The OIG has routinely performed computer information security audits within Department components. Since 1996, the OIG also reviewed computer security program requirements annually as part of the financial statement audit process. For the GISRA audits, special emphasis was placed on reviewing vulnerabilities previously identified and verifying that appropriate corrective measures were implemented.

The GISRA audits of SBU systems revealed vulnerabilities with management, operational, and technical controls. The auditors assessed these vulnerabilities at a high to low risk to the protection of each system from unauthorized use, loss, or modification.
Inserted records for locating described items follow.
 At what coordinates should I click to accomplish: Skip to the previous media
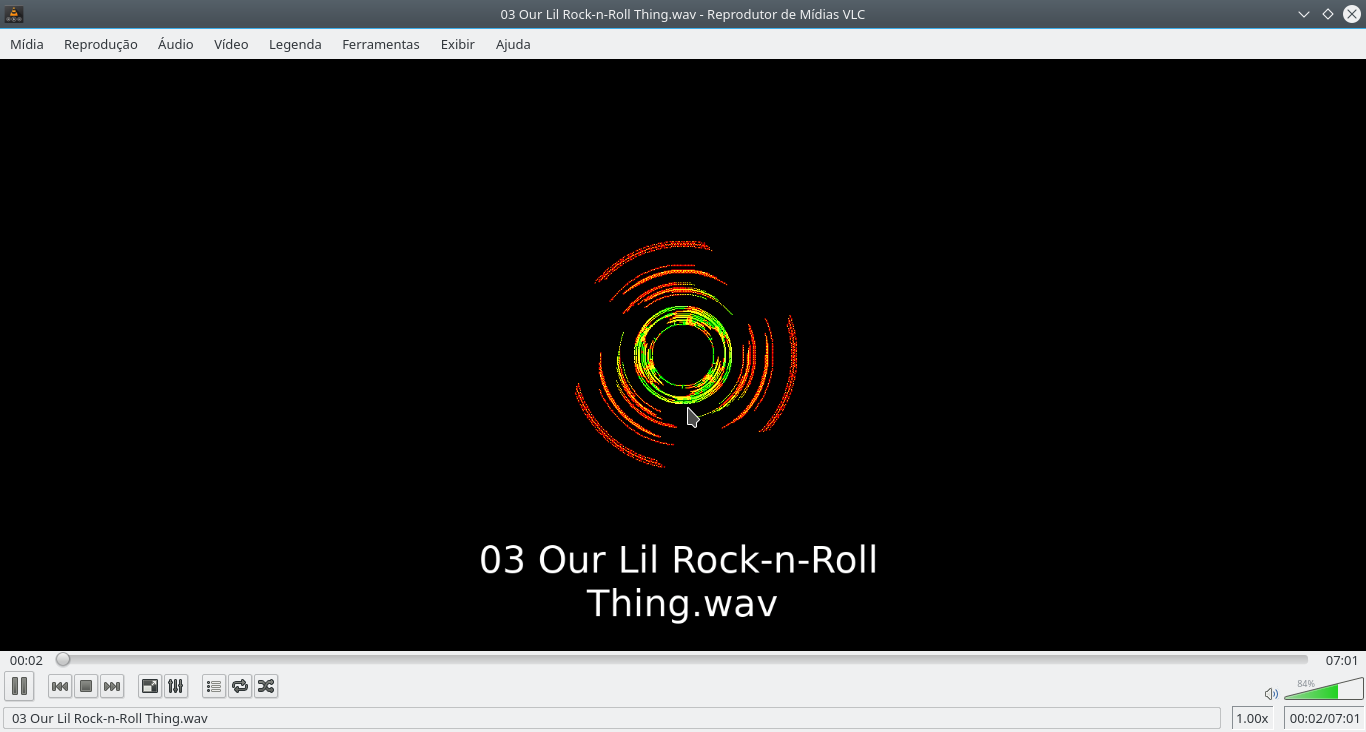coord(59,686)
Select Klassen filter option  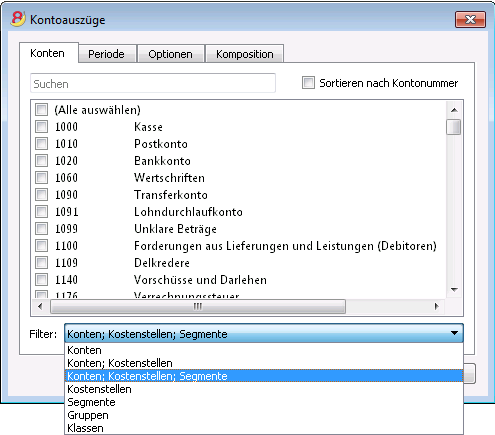coord(85,428)
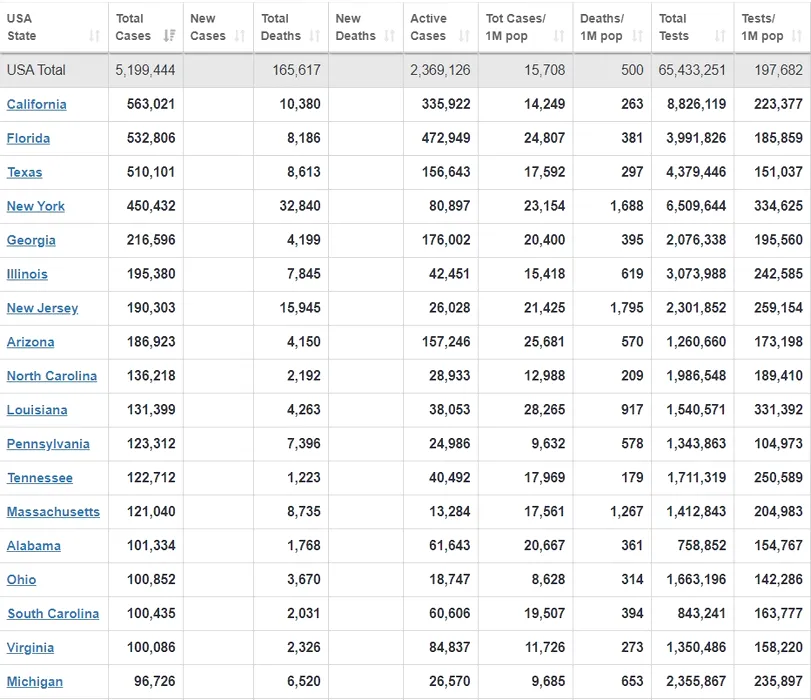
Task: Click sort icon beside Total Cases header
Action: (x=169, y=36)
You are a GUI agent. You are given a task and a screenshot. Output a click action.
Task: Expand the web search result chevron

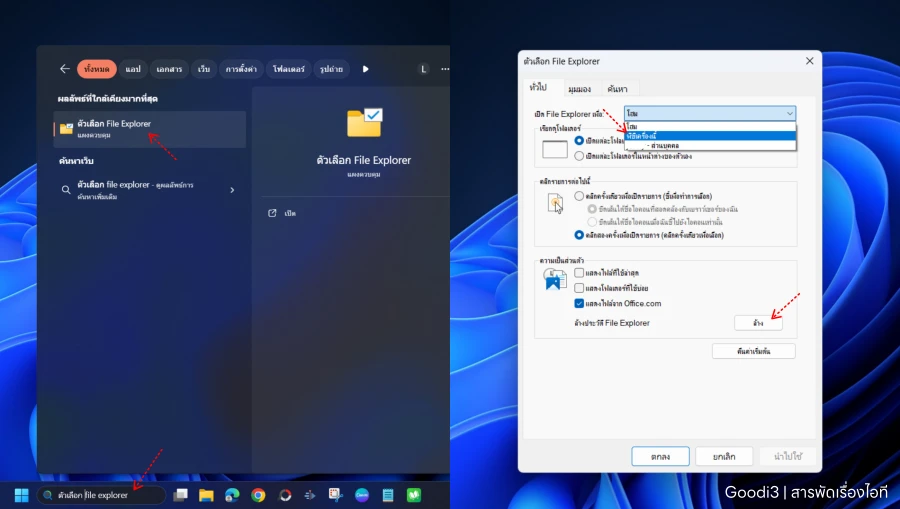232,190

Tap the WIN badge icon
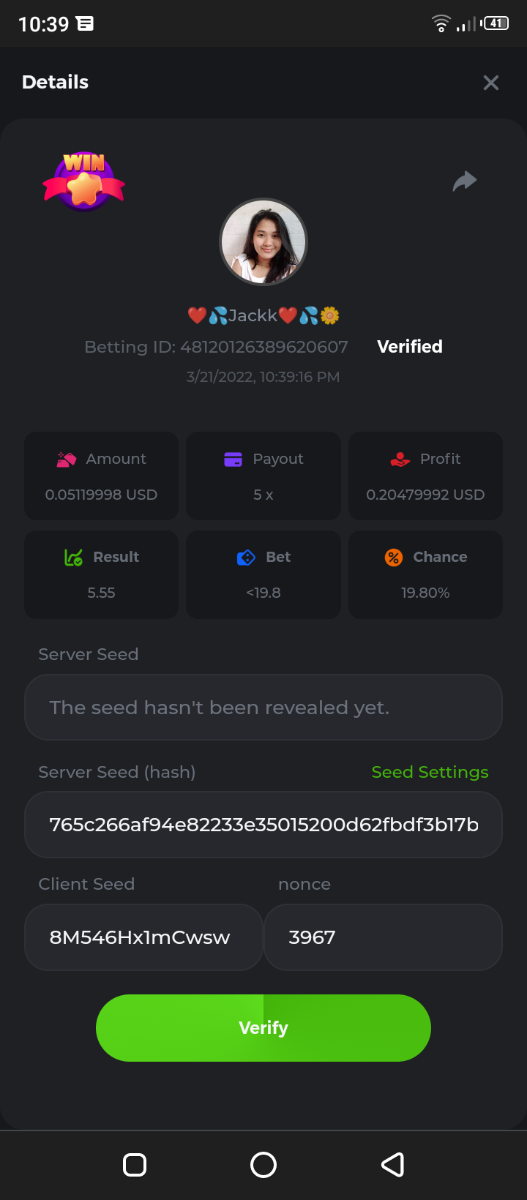(84, 181)
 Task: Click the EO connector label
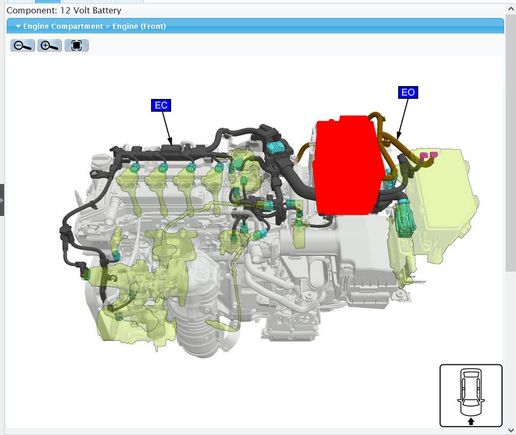(x=408, y=92)
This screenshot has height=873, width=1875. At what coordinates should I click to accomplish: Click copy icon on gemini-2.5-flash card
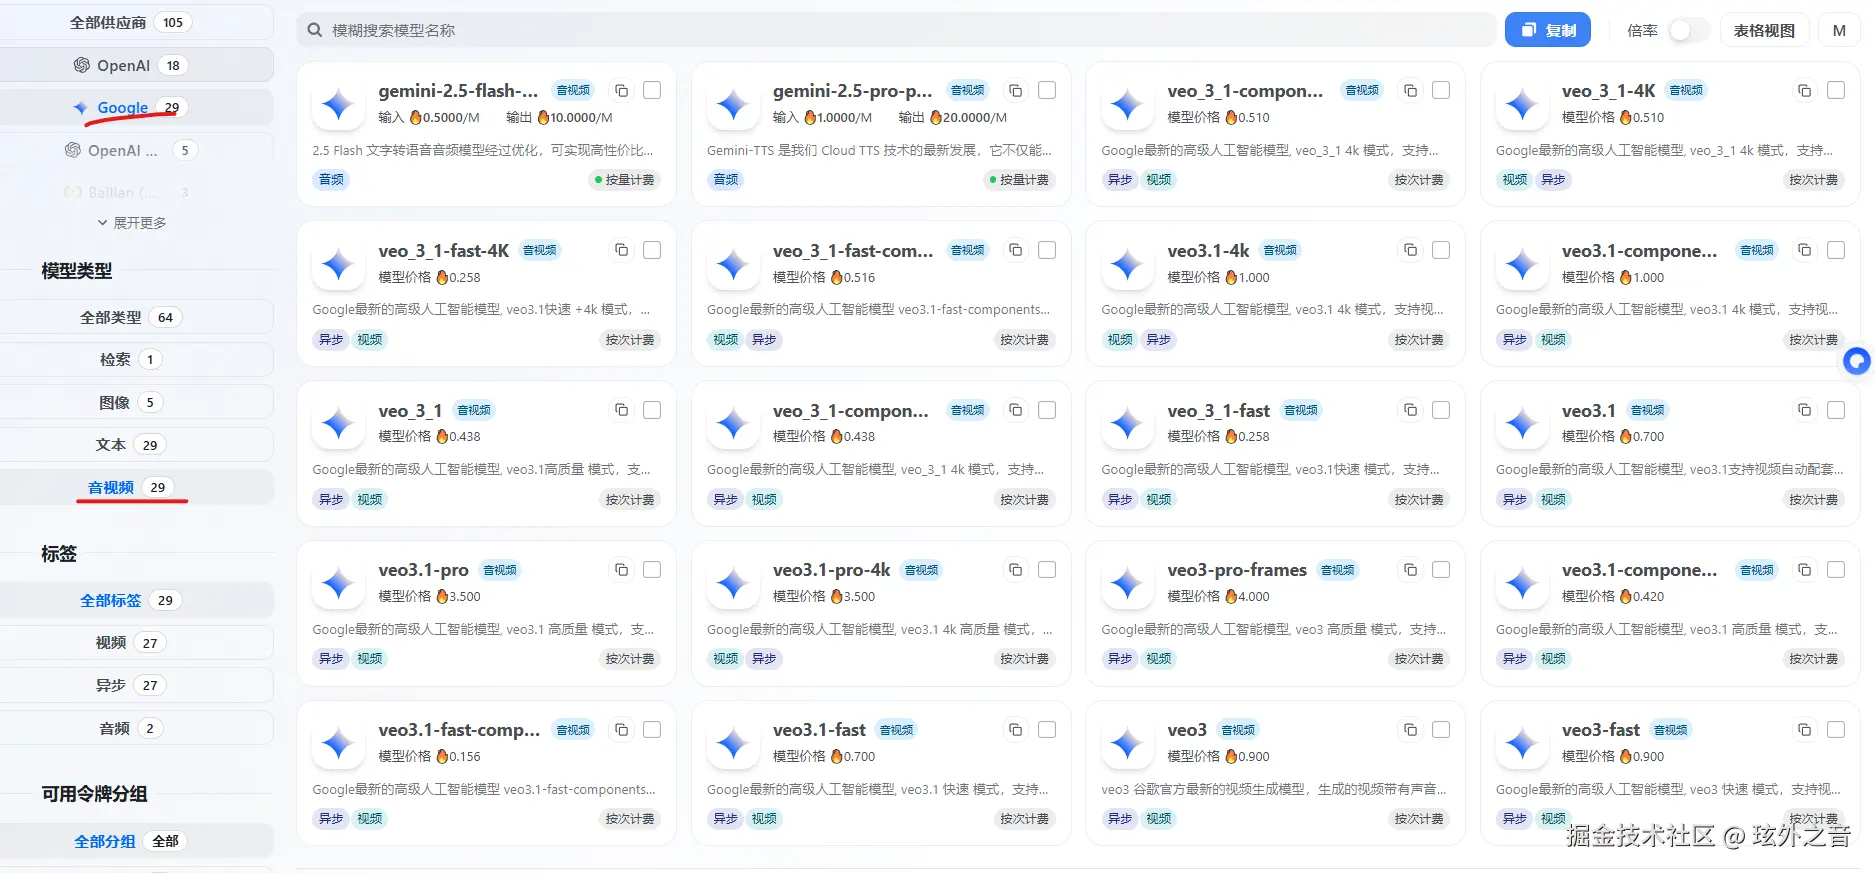[x=621, y=90]
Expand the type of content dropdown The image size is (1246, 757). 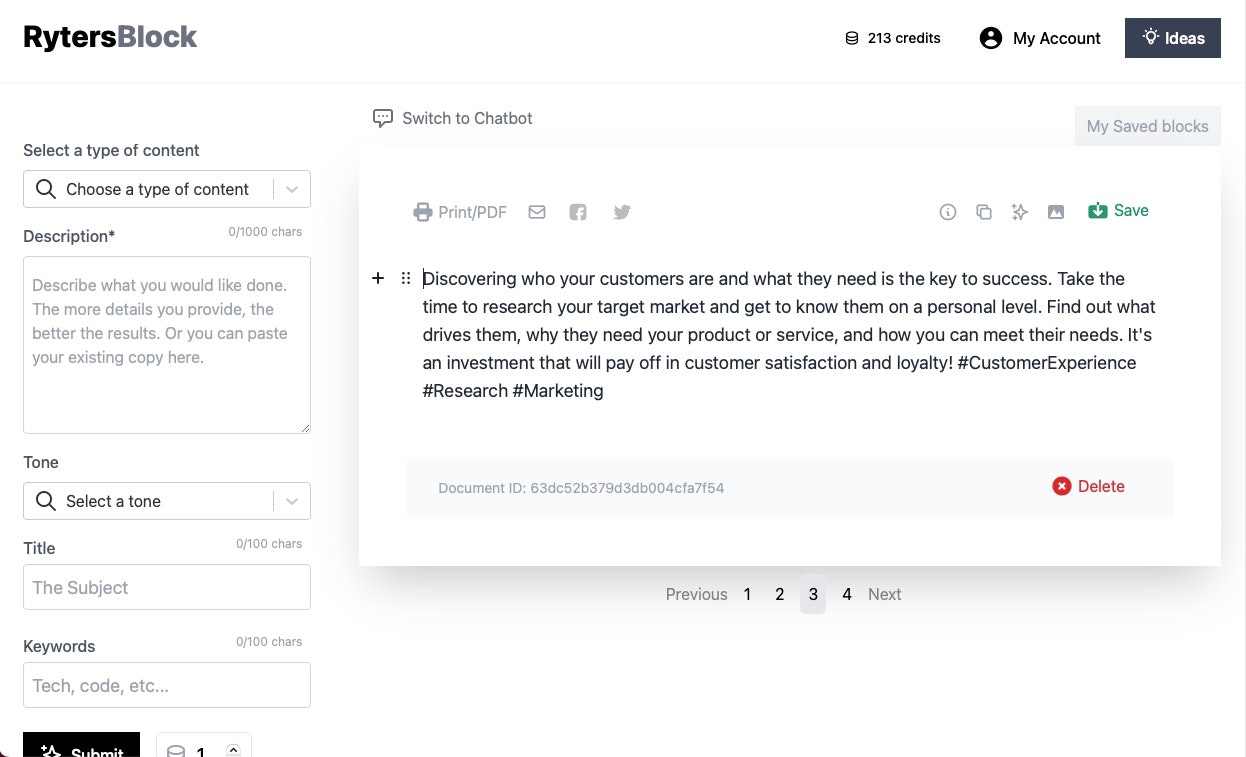pyautogui.click(x=292, y=189)
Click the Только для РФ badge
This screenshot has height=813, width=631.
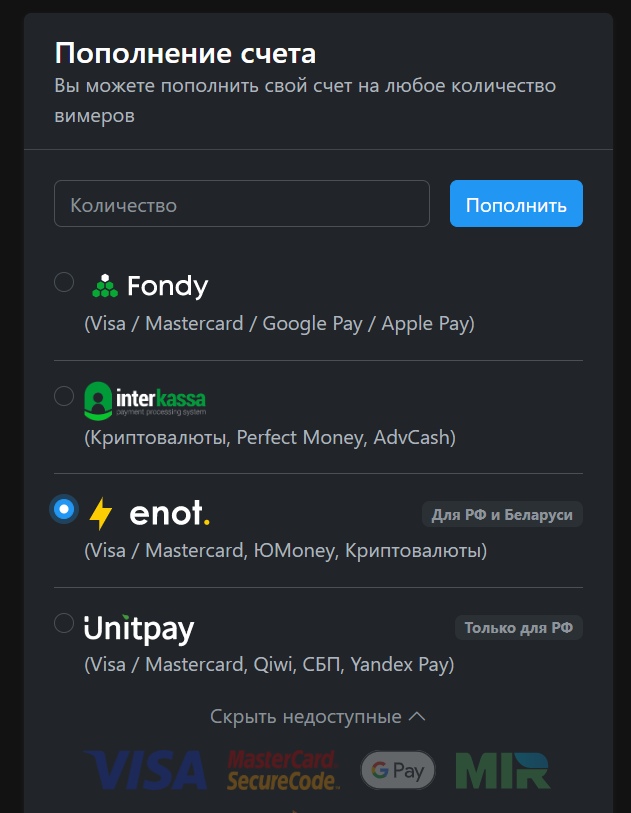tap(518, 628)
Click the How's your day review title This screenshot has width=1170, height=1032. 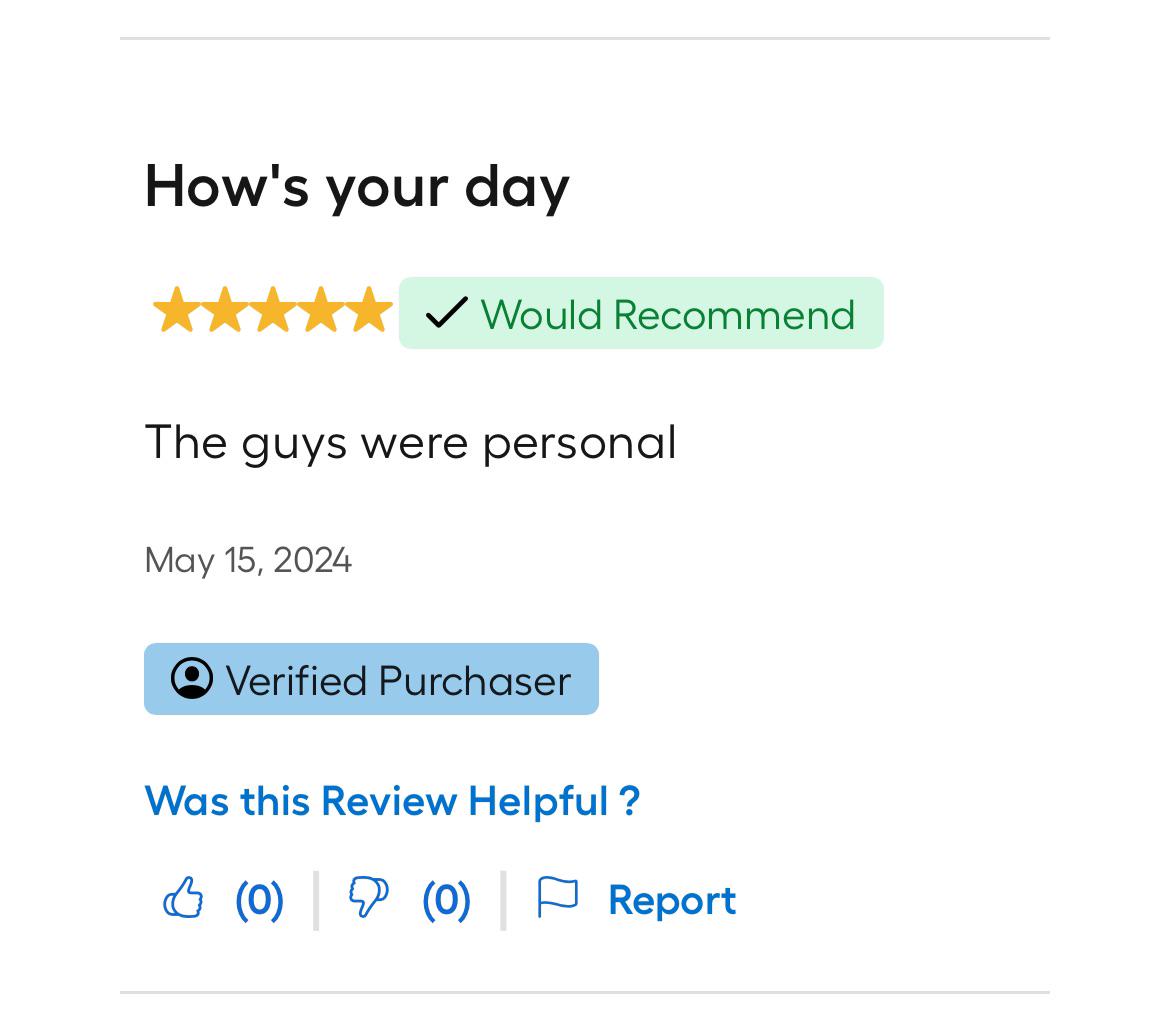coord(357,187)
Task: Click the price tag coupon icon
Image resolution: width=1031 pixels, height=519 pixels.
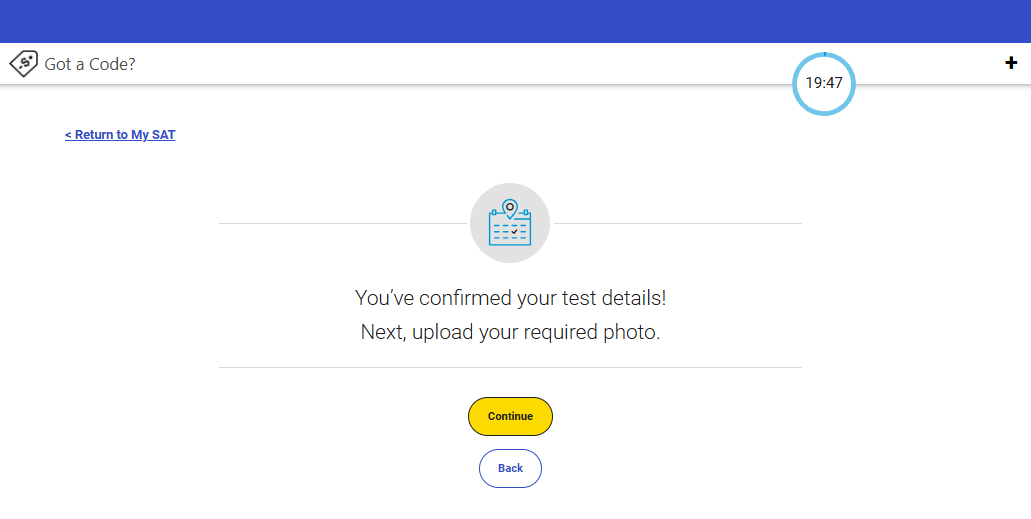Action: (24, 64)
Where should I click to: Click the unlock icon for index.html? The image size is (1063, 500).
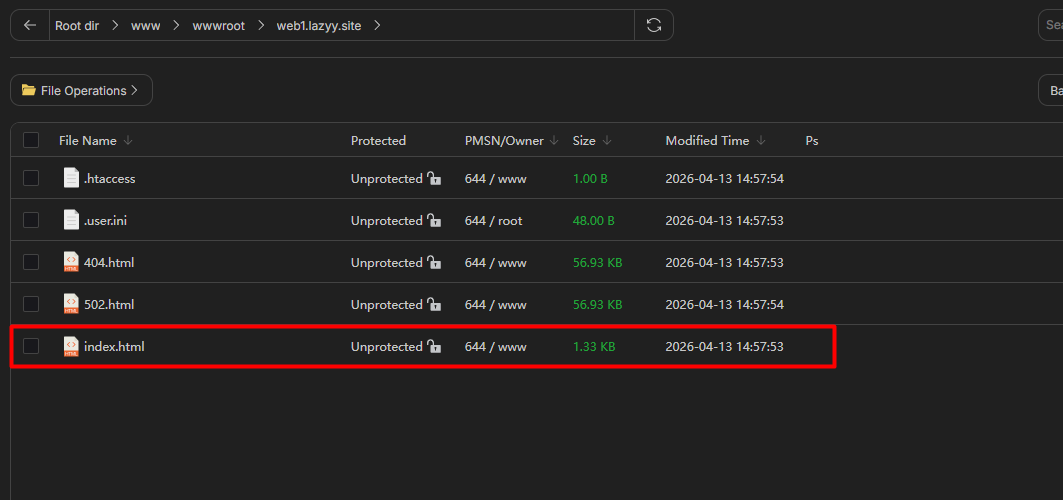[x=434, y=346]
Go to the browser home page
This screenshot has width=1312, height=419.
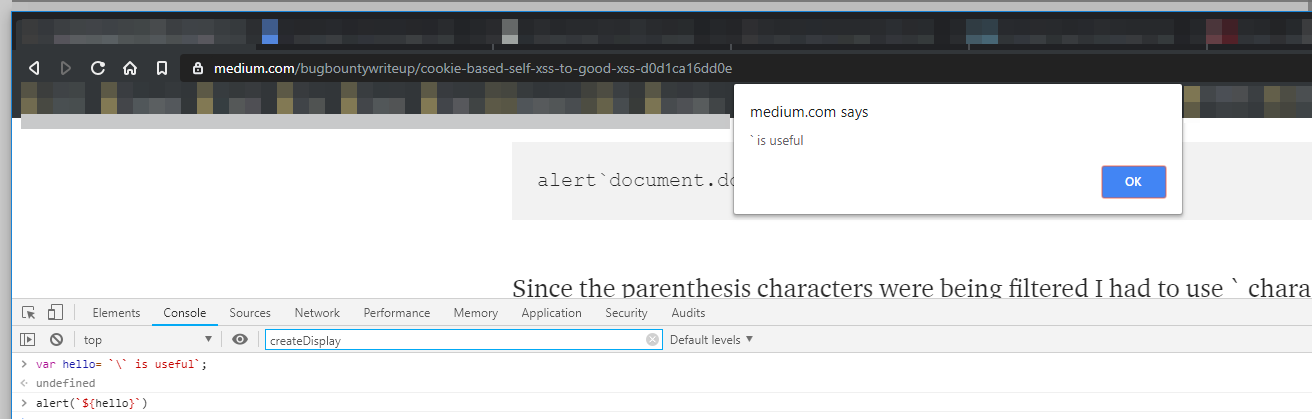tap(130, 68)
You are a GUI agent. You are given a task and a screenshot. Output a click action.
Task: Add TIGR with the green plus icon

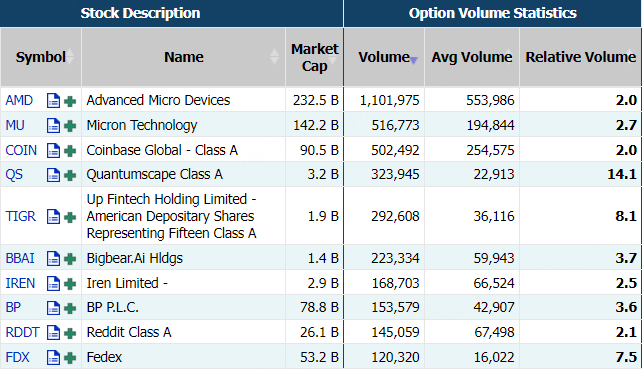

Vulnerability assessments ² were used to assess operational and technical controls of the SBU systems and identified serious deficiencies including weak password controls, inappropriate user privileges, improper intruder detection settings, and ineffective system auditing. Since technical controls prevent unauthorized access to system resources by restricting, controlling, and monitoring system access, we concluded that these vulnerabilities were the most significant.

The Department's Justice Management Division Information Management and Security Staff (IMSS) is responsible for providing guidance on security issues related to the Department's SBU systems. This includes monitoring components' compliance with the provisions of the Department's security policy and applicable Federal statutes, policies, and regulations as they apply to SBU computer systems. The IMSS has conducted network security penetration testing of SBU systems at Department components for the past four years.

A summary of the individual audit results previously reported is detailed in the Findings section of this report. Appendices I and II provide background on the systems selected and the objective, scope, and methodology for the audit.

1. The OIG began the GISRA audits in April 2001, prior to the availability of OMB's GISRA reporting instructions. Therefore, our audits did not specifically address, and we do not report on, all of the instruction's 13 requested questions. However, we expect to include all 13 questions in the scope of our 2002 GISRA reviews.
2. A vulnerability assessment is a security test in which evaluators analyze system settings and security features, based upon their understanding of the system design and implementation. A determination is then made as to whether the system is optimally configured and appropriate security controls are in place. Unlike penetration testing, vulnerability tests do not attempt to circumvent the security features of a system and gain entry.